Luminous defense: XAI-driven adaptive security for critical IoT infrastructures
摘要
Since many IoT devices are now in critical infrastructures, it has become harder to manage cybersecurity due to the IDS’ lack of scalability, clarity and adaptability in limited-resource places. It describes an intrusion detection framework that connects curriculum learning with Explainable Artificial Intelligence (XAI) to boost threat detection and explainability in IoT networks. The framework adopts a human-like method to gradually build and train a neural network that incorporates GRUs, LSTM layers and attention mechanisms to properly detect patterns in IoT traffic, no matter how far back in time.

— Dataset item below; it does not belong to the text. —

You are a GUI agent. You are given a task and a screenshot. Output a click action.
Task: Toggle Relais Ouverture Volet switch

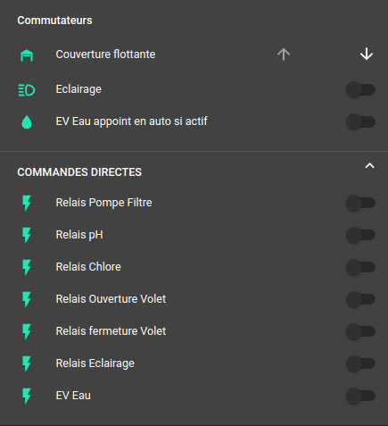click(360, 299)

A major development is adapting Local Interpretable Model-Agnostic Explanations (LIME) to selectively remove unnecessary features as the model advances, thereby improving both its performance and readability. By restructuring and reducing the model using quantumization and pruning techniques, SqueezeNet can run in real time while maintaining its accuracy, shrinking to just 367 KB. Also, training with Random Forest and XGBoost helps the system to work well in new areas and protects it against attacks. The framework is thoroughly proved on recent and diverse IoT benchmark datasets CIC-IoV-2024, CIC-APT-IIoT-2024 and EDGE-IIoT by achieving 98% accuracy, 99% precision and 97% F1-score. This information confirms that this model reads and handles both traditional and advanced cyber threats with full transparency, effectiveness and is easy to deploy on edge devices. This framework aims to securely and deploy IoT applications on any computer, while detecting intrusions and handling emerging threats.